Lupus erythematosus (LE) is an autoimmune disease that can be divided into two types. The cutaneous lupus erythematosus (CLE), such as discoid LE (DLE), affects only the skin. While the systemic lupus erythematosus (SLE) affects the hematopoietic, renal, and other systems. We previously found that IFI44L methylation could be a biomarker for SLE. Here, we detect the IFI44L methylation by high-resolution melting-quantitative polymerase chain reaction (HRM-qPCR) assay. The positive percentages of SLE, DLE and healthy controls (HC) are 96.00%, 27.45%, 2.00%, if the curve of 25% methylation was used as the threshold of SLE. And we determined the serum IFN-a1 level by enzyme-linked immunosorbent assay (ELISA) in SLE, DLE and HC. The serum concentration of IFN-a1 in patients with SLE was significantly higher than in the DLE (12.63 ± 6.38 pg/mL vs 7.99 ± 2.28 pg/mL, P < 0.05) and HC (12.63 ± 6.38 pg/mL vs 7.17 ± 1.86 pg/mL, P < 0.05). But the expression level of IFN-a1 in serum was not significantly different between DLE and HC (7.99 ± 2.28 pg/mL vs 7.17 ± 1.86 pg/mL, P = 0.5365). This suggests that methylation of IFI44L and serum concentration of IFN-a1 may be used as biomarkers to distinguish DLE from SLE.

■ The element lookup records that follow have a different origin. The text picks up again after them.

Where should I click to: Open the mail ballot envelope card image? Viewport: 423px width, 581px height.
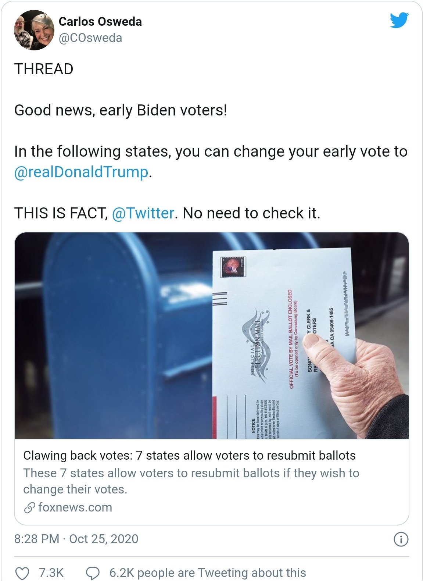(211, 335)
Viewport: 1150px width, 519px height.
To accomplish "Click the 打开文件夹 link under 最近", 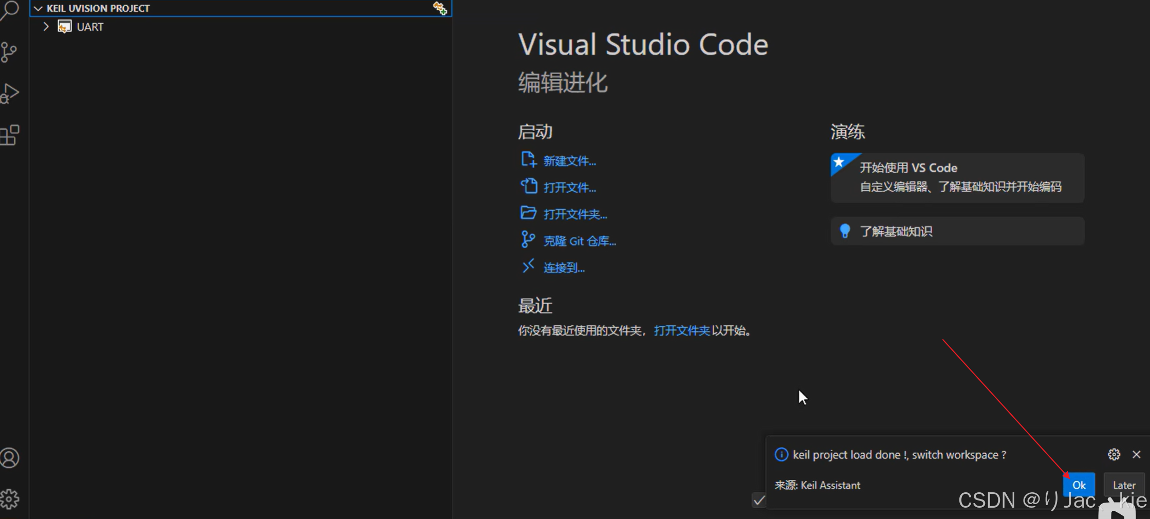I will pos(682,330).
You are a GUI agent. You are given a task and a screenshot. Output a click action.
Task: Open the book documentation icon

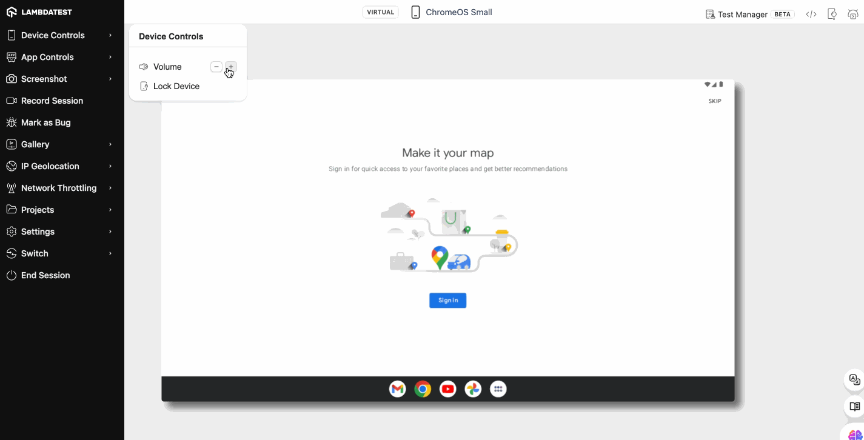[854, 407]
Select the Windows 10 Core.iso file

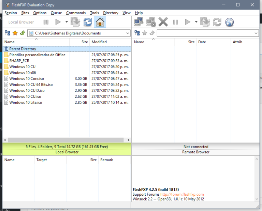27,79
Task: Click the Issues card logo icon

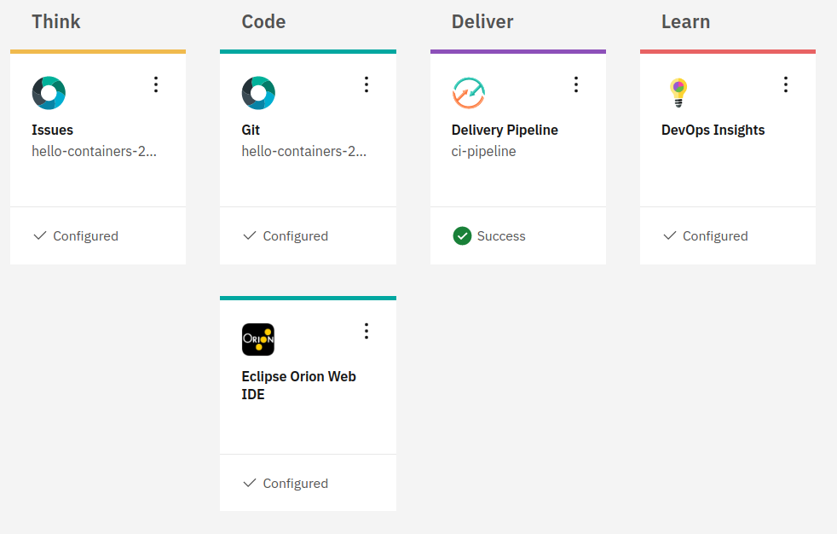Action: point(49,93)
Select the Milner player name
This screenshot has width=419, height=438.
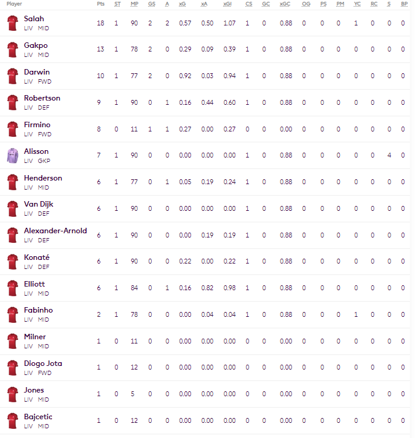[x=34, y=337]
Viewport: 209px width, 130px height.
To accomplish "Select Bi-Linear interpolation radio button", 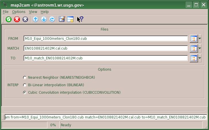I will tap(25, 85).
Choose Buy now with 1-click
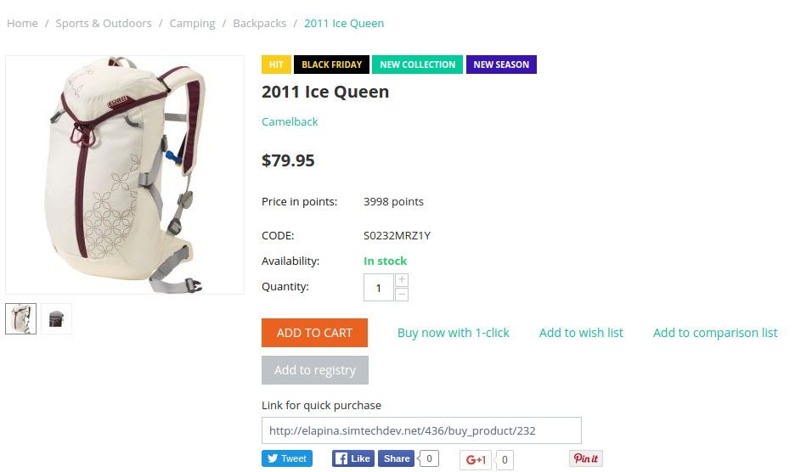 [x=453, y=333]
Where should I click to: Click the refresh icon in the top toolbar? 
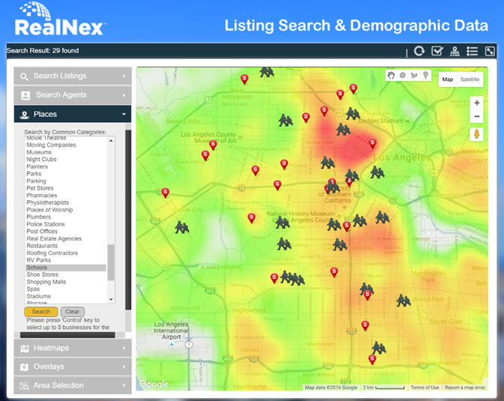click(419, 52)
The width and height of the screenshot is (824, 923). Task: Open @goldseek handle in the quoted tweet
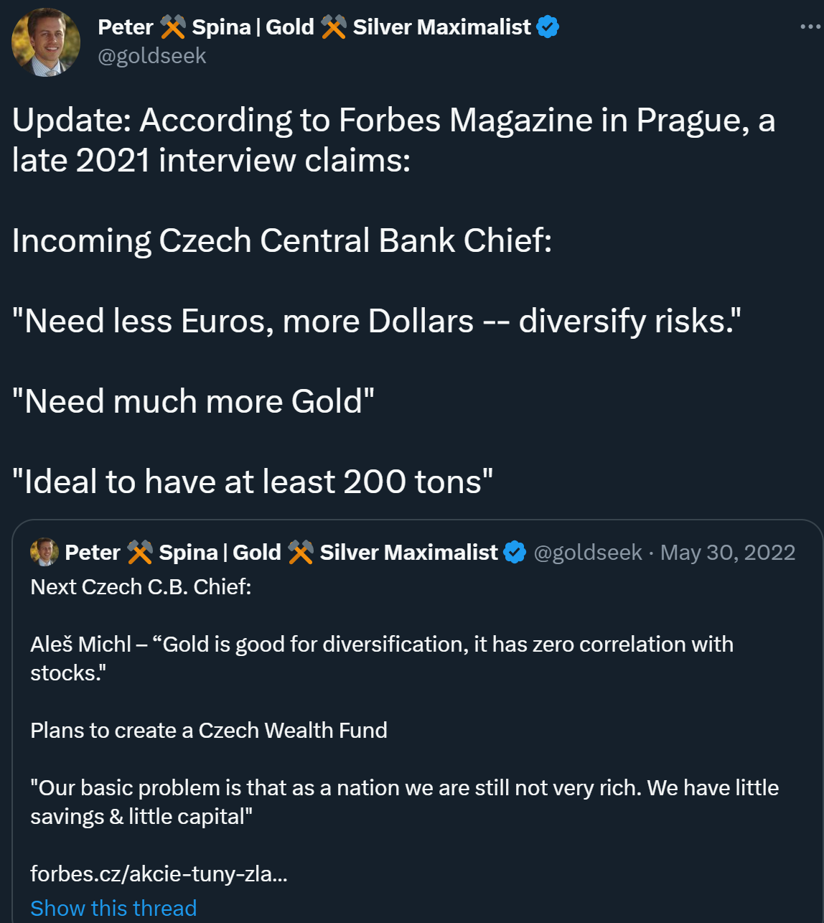coord(588,552)
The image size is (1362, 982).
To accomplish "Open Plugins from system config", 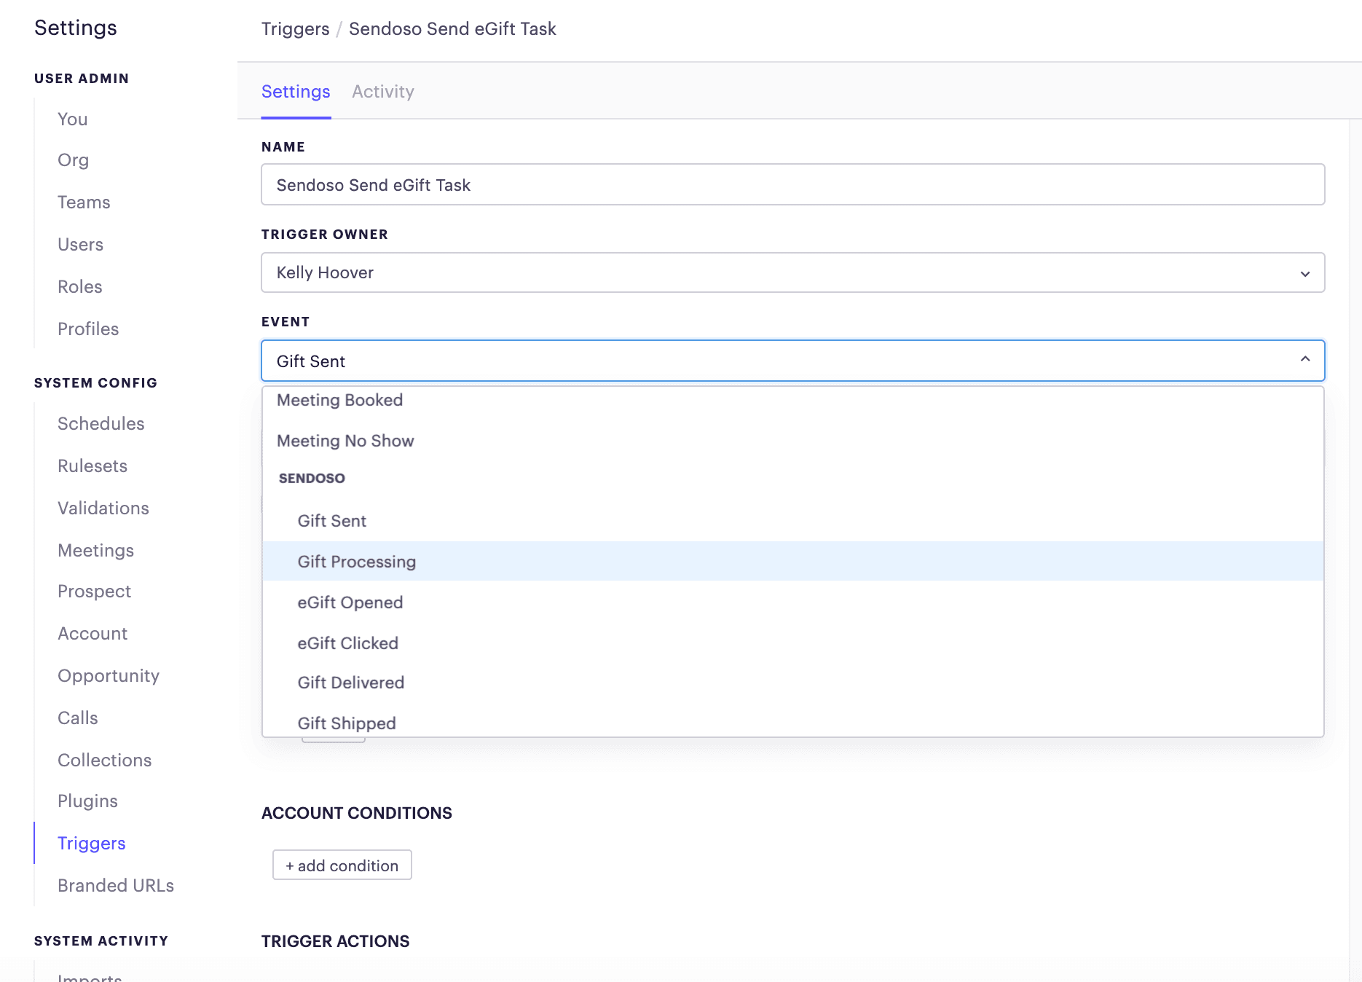I will 87,801.
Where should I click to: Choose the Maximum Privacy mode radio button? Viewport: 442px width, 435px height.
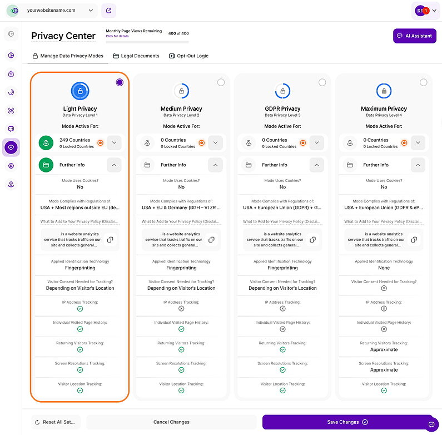[x=423, y=82]
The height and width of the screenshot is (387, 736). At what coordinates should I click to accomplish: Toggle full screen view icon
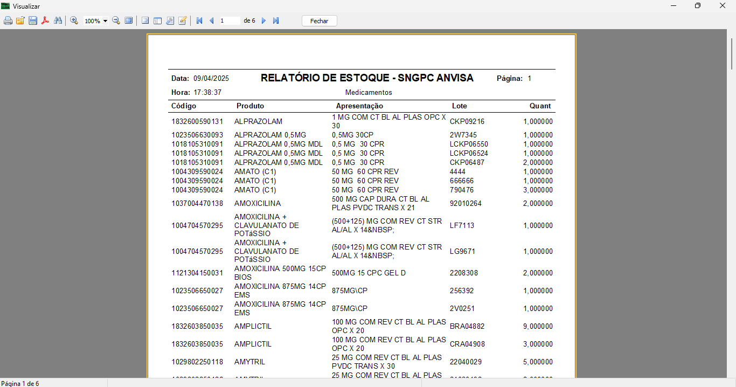coord(129,21)
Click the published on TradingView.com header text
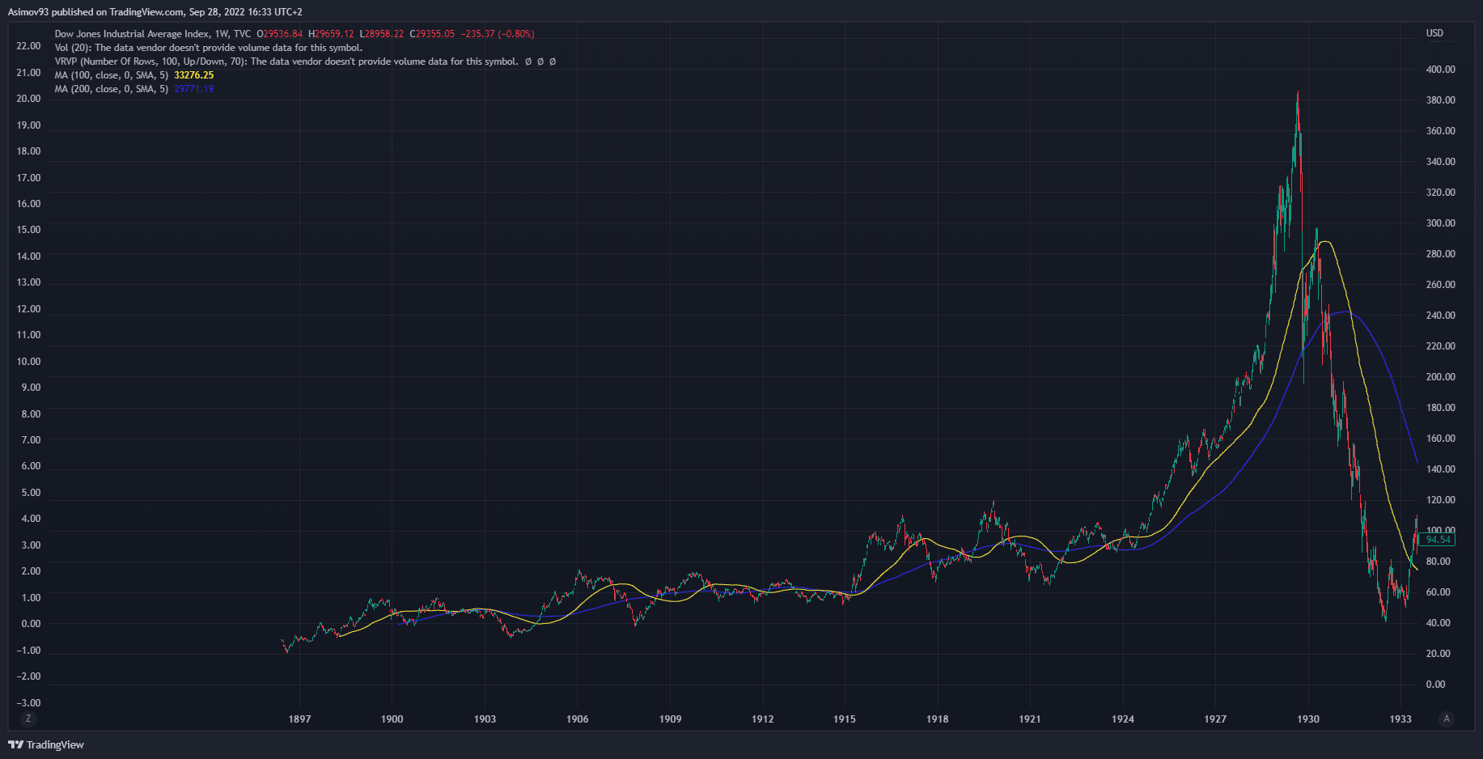Screen dimensions: 1483x759 point(155,12)
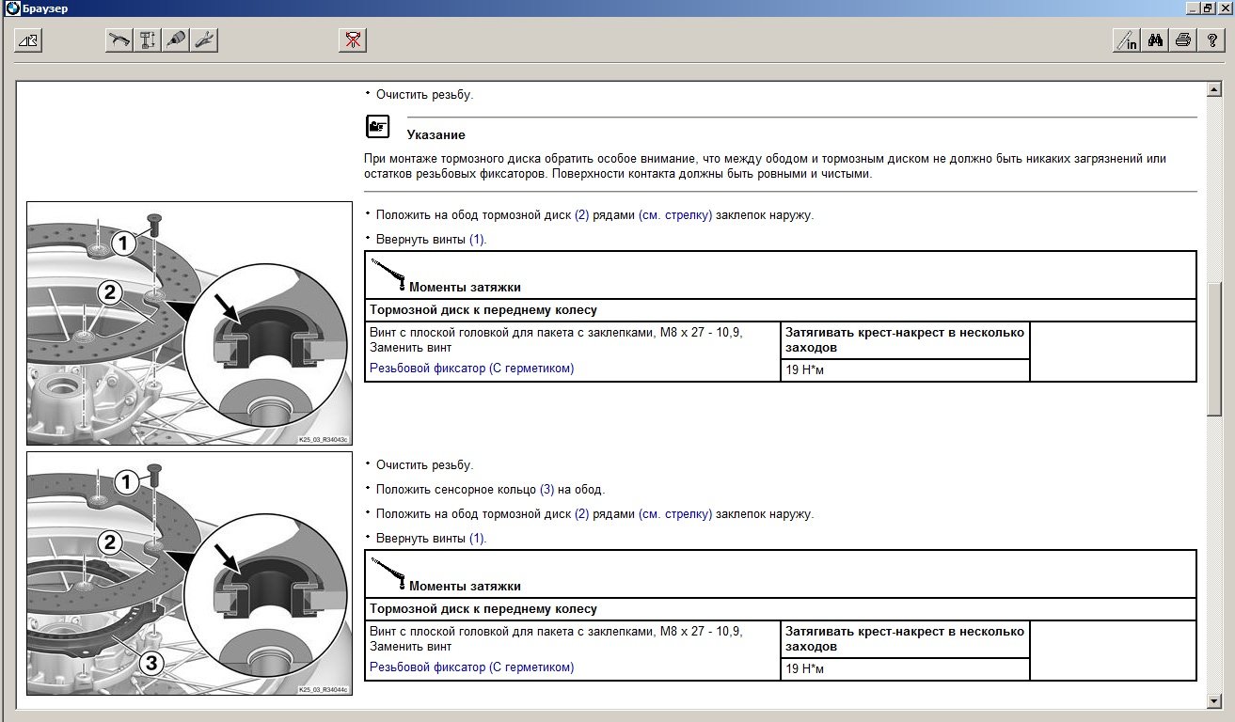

DNA methylation of the IFI44L promoter region in SLE patients was significantly decreased compared with DLE patients and HC.
The serum concentration of IFN-a1 in SLE patients was significantly higher than in the DLE patients and HC.
DNA methylation of IFI44L and serum concentration of IFN-a1 may be used as biomarkers to distinguish DLE from SLE.